(Provided material)

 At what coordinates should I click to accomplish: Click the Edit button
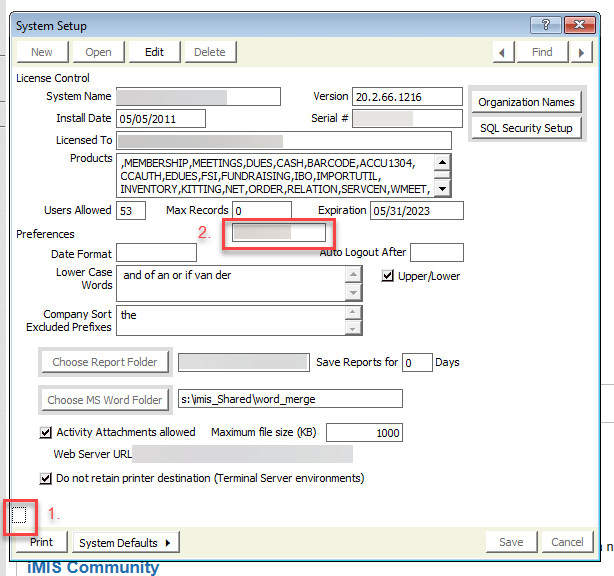[x=154, y=52]
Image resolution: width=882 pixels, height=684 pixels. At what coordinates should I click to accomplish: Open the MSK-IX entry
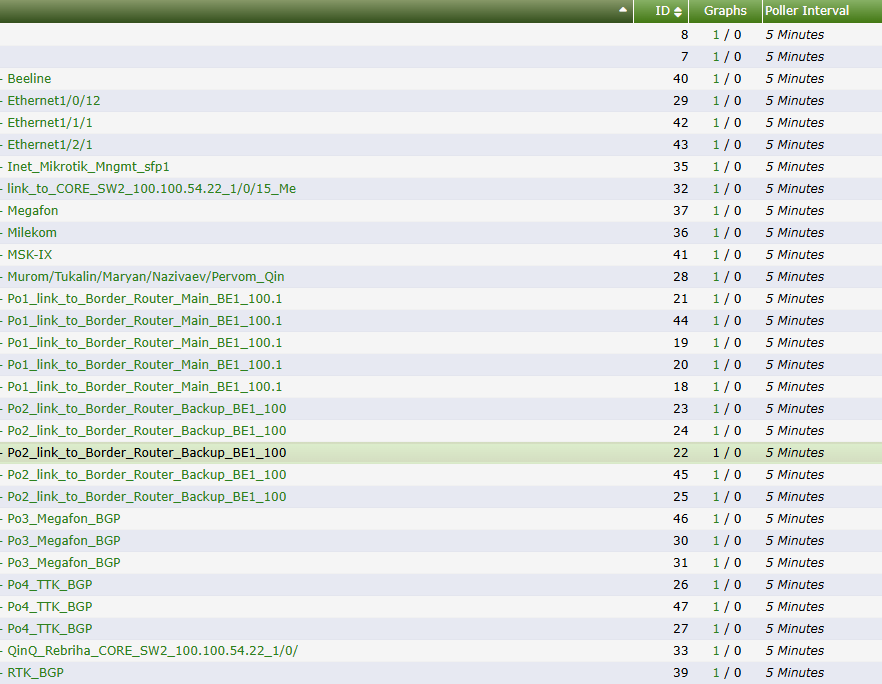[30, 255]
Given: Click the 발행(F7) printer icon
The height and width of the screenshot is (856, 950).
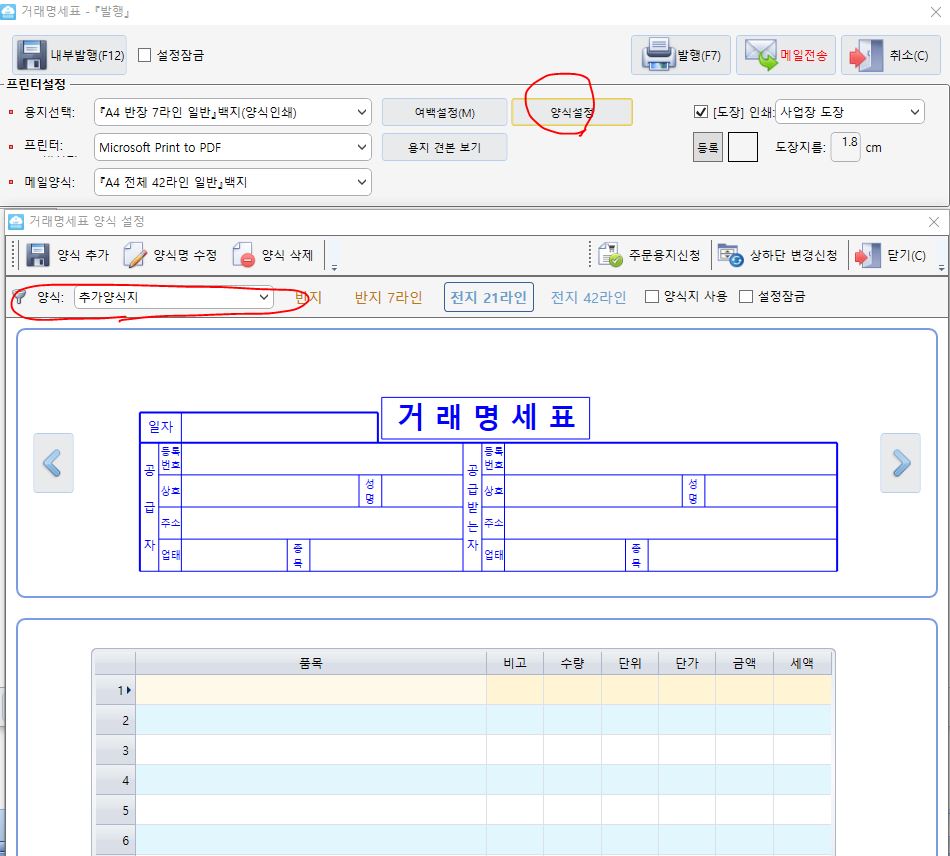Looking at the screenshot, I should click(x=659, y=55).
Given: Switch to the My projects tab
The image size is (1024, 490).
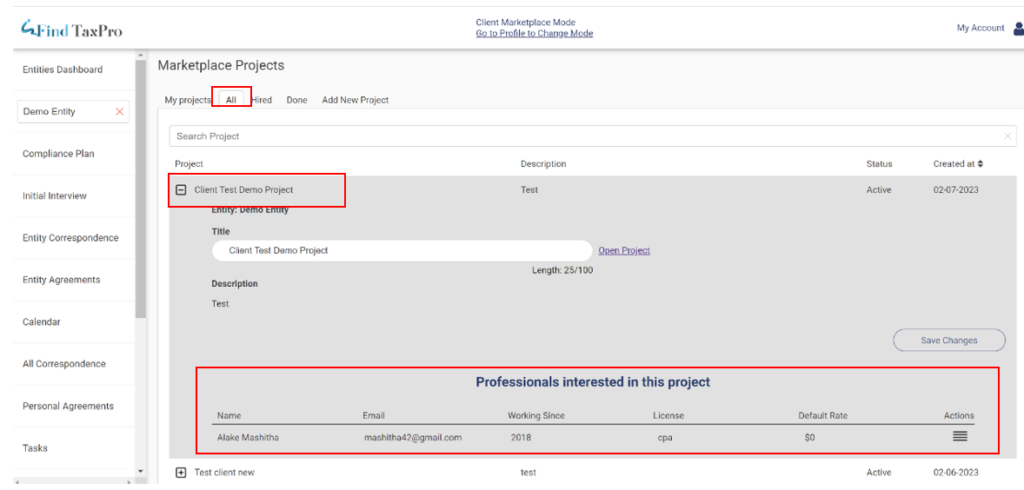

(End Provided material)

▶ Prompt: Restate each line above exactly, keeping pictures out.

▶ Exercise answer:
 At what coordinates should I click to accomplish: Click the Edit button
[x=154, y=52]
Image resolution: width=882 pixels, height=684 pixels. At what coordinates should I click to accomplish: Open the MSK-IX entry
[30, 255]
Given: Click the 발행(F7) printer icon
The height and width of the screenshot is (856, 950).
Looking at the screenshot, I should click(x=659, y=55).
Given: Switch to the My projects tab
The image size is (1024, 490).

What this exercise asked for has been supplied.